Famous example of "You had ONE job!"

Disagree. Schiraldi did choke and Stanley did throw a wild pitch. The game was tied at that point, but it ended on Buckner’s error. The media didn’t make that up.

Missed the edit…

The main issue here is that Buckner was a douche to me personally. So yes, I’m biased!
:slight_smile:

This rings a bell, but, I…can’t…quite…place…it…

I’m reminded of the memo(?) sent to Melvin Purvis, to pick up Machine Gun Kelly at one of his hideouts, with date and time of Kelly’s presence noted.
Purvis “forgot”.

If you are serious about that, it refers to FEMA director Michael Brown and the poor job he did with Hurricane Katrina in New Orleans. The “hekuva job” assessment was given by George W Bush.

Out of business? They changed names.

Santa Anna/Santa Ana is like Cortez/Cortés, Timetrvlr was using the Spanish spelling.

From what I can tell, the engineer was the main culprit in the Lac-Megantic train derailment.

Yes and no. There is still an Arthur Andersen holding company, but they are out of the accounting (and practically all other) business. If you are thinking of Accenture, that was split off before the Enron thing.

There is an attempt by former employees to buy the name and resurrect the company.
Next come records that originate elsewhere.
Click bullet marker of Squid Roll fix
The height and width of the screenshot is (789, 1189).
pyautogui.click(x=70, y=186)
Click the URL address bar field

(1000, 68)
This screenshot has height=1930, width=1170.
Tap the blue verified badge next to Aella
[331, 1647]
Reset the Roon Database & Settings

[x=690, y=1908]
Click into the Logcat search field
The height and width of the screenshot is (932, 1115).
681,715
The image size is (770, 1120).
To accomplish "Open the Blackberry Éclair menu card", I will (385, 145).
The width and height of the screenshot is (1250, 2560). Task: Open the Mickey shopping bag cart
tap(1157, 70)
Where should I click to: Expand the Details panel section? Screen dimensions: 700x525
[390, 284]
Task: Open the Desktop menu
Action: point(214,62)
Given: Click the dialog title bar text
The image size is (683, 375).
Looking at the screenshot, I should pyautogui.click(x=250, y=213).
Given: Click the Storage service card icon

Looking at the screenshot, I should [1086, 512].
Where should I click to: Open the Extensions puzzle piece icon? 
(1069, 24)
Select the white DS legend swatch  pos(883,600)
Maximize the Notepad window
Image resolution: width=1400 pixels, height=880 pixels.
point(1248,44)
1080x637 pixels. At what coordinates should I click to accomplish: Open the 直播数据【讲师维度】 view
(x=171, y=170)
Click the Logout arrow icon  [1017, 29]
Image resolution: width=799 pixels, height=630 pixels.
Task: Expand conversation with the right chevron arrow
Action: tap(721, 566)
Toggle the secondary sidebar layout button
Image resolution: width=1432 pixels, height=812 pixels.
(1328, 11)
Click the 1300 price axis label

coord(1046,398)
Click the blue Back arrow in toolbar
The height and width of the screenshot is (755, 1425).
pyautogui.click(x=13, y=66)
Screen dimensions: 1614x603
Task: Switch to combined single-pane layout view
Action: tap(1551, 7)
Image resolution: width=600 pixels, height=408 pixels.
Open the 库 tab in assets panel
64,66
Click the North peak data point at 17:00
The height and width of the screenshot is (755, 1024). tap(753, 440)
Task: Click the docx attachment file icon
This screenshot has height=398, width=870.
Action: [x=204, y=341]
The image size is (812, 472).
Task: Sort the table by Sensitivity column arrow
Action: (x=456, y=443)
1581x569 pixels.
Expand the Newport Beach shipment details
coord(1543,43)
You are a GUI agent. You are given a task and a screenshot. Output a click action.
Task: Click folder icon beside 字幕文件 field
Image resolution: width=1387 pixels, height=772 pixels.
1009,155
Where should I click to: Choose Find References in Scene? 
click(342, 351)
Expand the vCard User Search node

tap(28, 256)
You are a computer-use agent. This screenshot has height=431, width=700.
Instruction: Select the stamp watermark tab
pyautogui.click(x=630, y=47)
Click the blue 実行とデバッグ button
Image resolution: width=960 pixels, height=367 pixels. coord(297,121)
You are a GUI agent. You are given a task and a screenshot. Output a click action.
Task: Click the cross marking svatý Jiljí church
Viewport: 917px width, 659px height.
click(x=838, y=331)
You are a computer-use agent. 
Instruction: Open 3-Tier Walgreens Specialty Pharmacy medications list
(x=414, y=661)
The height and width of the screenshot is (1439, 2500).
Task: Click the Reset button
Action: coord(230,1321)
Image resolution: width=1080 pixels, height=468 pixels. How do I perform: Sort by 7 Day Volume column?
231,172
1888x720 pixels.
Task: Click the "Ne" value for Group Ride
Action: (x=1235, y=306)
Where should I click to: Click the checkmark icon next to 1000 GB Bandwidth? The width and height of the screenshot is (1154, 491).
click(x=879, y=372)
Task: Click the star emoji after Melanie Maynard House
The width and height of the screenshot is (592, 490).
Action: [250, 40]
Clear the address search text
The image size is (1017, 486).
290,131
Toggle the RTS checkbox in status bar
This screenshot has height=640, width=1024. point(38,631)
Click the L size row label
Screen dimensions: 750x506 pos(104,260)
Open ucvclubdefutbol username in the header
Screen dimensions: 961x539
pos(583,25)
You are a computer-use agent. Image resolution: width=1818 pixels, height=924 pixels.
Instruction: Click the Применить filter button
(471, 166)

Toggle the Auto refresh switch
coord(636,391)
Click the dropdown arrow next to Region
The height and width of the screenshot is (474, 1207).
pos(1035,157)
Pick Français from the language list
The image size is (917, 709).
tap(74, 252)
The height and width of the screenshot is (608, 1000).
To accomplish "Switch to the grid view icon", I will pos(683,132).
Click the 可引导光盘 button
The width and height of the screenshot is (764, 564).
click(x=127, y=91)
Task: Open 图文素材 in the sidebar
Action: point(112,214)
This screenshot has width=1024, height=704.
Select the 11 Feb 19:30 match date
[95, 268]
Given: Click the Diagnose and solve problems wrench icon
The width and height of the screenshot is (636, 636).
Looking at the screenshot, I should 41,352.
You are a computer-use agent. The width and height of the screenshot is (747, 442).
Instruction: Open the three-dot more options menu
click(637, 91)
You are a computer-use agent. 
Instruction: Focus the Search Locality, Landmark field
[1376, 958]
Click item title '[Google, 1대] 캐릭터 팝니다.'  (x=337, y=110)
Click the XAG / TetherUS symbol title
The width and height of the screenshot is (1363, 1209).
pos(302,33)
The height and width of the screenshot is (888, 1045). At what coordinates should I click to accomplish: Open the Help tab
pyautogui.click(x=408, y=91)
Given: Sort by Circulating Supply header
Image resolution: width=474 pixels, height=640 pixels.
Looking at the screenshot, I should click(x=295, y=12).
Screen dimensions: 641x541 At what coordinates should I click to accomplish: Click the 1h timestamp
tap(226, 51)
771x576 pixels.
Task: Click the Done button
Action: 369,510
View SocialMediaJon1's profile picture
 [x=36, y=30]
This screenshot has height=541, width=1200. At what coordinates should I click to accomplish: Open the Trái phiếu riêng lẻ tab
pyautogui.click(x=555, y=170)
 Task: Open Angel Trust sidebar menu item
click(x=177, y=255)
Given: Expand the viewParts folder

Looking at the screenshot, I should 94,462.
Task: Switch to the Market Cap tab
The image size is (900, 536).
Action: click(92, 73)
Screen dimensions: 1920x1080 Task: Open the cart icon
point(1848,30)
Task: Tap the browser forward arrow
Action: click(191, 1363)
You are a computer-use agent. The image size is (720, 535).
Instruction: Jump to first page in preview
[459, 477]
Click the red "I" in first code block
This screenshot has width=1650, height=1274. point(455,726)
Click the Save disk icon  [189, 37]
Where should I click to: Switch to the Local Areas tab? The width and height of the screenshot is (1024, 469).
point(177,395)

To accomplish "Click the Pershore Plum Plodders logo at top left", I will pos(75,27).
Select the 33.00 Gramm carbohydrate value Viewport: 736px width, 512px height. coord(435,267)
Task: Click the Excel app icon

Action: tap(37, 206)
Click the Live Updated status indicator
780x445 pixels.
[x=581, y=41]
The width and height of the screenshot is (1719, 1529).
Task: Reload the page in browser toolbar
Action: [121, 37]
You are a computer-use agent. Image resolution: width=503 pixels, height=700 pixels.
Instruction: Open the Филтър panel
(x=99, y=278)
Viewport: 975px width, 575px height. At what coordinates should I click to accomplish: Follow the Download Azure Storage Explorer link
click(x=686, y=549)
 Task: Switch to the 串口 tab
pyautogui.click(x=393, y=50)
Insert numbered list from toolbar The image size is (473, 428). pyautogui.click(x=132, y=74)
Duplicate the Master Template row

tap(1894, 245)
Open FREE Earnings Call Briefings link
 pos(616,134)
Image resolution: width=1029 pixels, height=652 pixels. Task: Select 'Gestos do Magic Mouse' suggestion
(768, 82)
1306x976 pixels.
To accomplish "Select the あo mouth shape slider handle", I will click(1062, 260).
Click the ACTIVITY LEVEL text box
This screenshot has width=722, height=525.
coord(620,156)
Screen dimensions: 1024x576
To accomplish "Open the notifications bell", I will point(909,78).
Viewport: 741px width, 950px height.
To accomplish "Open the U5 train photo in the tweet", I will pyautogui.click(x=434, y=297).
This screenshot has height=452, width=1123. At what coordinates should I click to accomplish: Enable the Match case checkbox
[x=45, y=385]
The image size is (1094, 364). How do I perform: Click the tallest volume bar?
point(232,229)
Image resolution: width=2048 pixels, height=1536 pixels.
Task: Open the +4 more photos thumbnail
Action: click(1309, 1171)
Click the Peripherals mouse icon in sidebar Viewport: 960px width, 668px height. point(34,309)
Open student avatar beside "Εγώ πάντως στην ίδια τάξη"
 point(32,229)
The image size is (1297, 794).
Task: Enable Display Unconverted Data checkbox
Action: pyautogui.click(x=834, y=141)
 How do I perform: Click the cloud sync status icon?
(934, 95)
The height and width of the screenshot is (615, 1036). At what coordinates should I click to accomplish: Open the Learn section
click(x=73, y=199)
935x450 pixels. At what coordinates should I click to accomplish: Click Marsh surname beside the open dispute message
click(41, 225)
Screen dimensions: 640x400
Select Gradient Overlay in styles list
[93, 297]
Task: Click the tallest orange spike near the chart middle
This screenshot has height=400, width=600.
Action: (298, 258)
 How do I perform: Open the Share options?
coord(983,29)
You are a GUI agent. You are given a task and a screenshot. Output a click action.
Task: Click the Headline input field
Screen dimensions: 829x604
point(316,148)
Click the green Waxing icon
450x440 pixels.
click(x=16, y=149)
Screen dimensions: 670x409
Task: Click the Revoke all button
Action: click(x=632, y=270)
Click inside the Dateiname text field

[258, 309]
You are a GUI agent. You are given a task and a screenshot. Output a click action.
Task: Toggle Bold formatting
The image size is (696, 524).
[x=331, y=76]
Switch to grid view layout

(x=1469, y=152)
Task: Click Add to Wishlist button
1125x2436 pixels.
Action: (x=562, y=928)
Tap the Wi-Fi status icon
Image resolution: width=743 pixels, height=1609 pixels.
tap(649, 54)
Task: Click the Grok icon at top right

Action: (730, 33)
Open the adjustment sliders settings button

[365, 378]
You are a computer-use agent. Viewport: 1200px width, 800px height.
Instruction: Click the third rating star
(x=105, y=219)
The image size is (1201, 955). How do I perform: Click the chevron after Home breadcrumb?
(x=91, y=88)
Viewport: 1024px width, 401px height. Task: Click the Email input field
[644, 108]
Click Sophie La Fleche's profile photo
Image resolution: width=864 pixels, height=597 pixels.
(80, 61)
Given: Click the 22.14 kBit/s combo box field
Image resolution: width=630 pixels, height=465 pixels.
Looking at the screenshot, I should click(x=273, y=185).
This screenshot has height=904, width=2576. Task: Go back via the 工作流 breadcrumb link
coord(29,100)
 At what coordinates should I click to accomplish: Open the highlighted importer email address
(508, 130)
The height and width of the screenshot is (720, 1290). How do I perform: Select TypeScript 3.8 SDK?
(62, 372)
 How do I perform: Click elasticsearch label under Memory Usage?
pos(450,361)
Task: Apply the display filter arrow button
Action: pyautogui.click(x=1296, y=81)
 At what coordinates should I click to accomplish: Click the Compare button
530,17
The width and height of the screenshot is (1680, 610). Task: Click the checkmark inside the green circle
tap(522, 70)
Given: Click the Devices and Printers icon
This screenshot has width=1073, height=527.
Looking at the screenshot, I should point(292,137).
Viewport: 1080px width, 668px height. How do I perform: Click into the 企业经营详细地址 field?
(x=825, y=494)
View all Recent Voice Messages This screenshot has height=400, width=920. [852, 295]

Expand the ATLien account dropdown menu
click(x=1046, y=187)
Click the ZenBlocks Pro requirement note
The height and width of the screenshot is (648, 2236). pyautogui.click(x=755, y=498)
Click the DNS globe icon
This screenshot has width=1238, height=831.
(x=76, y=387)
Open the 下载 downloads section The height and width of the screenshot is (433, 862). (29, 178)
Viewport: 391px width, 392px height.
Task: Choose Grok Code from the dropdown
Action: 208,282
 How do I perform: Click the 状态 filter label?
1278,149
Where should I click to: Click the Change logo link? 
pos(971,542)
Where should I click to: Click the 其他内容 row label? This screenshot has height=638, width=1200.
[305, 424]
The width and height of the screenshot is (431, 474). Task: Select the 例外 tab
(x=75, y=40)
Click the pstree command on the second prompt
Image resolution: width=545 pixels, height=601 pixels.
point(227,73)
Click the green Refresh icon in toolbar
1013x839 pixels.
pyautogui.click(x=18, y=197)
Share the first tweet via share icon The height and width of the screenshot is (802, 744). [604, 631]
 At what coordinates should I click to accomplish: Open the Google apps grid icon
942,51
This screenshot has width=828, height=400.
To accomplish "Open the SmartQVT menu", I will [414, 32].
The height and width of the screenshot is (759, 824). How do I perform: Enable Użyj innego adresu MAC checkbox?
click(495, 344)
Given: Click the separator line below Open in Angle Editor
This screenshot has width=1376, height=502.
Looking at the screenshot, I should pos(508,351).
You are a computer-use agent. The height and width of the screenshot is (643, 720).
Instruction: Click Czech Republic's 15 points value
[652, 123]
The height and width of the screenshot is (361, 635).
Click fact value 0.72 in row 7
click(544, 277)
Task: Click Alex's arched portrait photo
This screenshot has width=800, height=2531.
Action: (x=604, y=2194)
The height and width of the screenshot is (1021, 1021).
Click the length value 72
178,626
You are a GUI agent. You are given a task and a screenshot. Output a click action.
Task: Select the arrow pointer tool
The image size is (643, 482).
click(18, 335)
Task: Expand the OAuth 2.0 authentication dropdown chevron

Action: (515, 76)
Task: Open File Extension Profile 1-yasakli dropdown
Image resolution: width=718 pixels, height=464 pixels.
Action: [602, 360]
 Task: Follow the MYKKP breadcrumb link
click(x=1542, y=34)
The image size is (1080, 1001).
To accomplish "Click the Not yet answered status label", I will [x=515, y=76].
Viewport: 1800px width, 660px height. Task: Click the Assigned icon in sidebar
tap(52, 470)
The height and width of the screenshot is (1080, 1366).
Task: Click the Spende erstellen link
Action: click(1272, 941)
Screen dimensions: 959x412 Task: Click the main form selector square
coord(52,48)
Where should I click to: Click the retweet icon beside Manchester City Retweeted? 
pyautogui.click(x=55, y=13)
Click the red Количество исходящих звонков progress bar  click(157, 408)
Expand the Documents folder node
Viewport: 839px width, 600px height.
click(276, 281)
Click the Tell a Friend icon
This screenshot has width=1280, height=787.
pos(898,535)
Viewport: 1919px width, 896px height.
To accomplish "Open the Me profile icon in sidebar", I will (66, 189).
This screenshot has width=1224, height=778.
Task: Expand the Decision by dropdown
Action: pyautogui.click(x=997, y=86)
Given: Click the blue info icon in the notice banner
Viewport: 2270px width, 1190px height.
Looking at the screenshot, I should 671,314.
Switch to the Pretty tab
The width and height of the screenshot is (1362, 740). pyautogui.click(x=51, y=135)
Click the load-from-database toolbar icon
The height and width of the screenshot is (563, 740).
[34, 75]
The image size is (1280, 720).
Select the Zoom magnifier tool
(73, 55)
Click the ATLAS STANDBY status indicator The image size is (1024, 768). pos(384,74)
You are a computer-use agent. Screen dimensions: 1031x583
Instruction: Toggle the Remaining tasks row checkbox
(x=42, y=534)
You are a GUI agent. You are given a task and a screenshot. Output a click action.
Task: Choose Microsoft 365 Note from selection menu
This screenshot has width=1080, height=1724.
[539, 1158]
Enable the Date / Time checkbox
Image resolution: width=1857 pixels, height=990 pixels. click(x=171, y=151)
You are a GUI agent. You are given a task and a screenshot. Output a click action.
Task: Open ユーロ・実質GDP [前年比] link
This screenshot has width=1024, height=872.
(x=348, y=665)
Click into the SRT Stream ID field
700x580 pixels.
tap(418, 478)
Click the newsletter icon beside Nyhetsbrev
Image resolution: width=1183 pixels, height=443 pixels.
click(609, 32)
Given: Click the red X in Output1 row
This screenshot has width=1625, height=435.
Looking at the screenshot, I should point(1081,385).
No, Andersen Consulting—which had already split off from AA—is now Accenture but it’s not an accounting firm. Arthur Andersen still exists in name but it lost all its accounting licenses and the other Big Six firms split up its accounting business.

Fair enough.:wink:

But what happened to Buckner is fairly typical of famous scapegoats in other sporting and other disasters. A string of mistakes and screw-ups by a series of people creates a situation where one more will be fatal. The guy who makes the final mistake ends up being saddled with the entire blame.

Whoosh

I did a little googling, and it looks like the trouble was that the bolt was supposed to be inserted head down. That’s unusual; ordinarily you’d insert a bolt head up so that if the nut falls off, there’s a chance the bolt will stay in place, but once in a while the bolt head interferes with something on the top side and you have to put it in upside down. That’s the best I can understand the story.

Yeah, he definitely had one job (driving) and he definitely failed to do that when he let the car stall in that alley.

The single best example I can think of here is when Armando Galarraga pitched a nearly perfect game - that was ruined by a bad call by the umpire. That guy literally had one job - to determine whether the runner was safe or not. And he screwed it up.

I am terribly heartened to hear how gracious Galarraga was about it though.

(This may or may not qualify as a historical disaster, depending on how you feel about baseball.)

Boston-based band Slide has an album called “Forgiving Buckner”

Great Minds think alike, because I’m here to post another guy who averted catastrophe by not doing his job.

Vasili Arkhipov, the other Soviet Officer who single-handedly saved the world, during the Cuban Missle Crisis.

Ah, but these guys who do not trigger nuclear apocalypse had many sources of information , and they ignored the (designed to be ) “objective” but electronic (and hence unreliable ? ) information… so they did their job properly.

Chernobyl Guy… He only had to know that if you do a fast shut down, you must wait for many hours before restarting… it made the test unsafe to do.

Beatty’s flag lieutenant at Jutland? He had ONE job, that of handling communications. And he failed - several times, actually.

When the signal to change course from Beatty (who was with the battlecuisers) failed to reach the battleships in the 5th Squadron, the two units got separated at the worst possible time - i.e, just as Beatty’s battlecruisers made contact with the German battlecruisers. The outcome of that part of the battle could have been quite different, had the four battleships from 5th squadron been present. As it was, two battlecruisers were lost.

The another signal mishap led to the German ship Derfflinger not being engaged at all.

And after the battleships of the 5th finally joined and the time came to turn to the North (to bring the German fleet within striking range of the Grand Fleet’s main body of battleships), the signal lieutenant hoisted the signal to turn, but didn’t haul it down (signal to execute) for several minutes, eventually having the 5th turn on its own initiative. And late.

True, Jutland wasn’t a complete disaster - but it sure wasn’t the Royal Navy’s finest hour, either.

All Fred Noonan had to do was find the *only *island in the region for Amelia Earhart, after getting right to the Itasca.

That, and the jarheads are perpetually broke compared to the other 3 services, and choose to spend their money elsewhere.

(and, I suspect, having known quite a few marines, they just get a masochistic thrill out of doing things the hard way)

Guys don’t make passes at girls with molasses.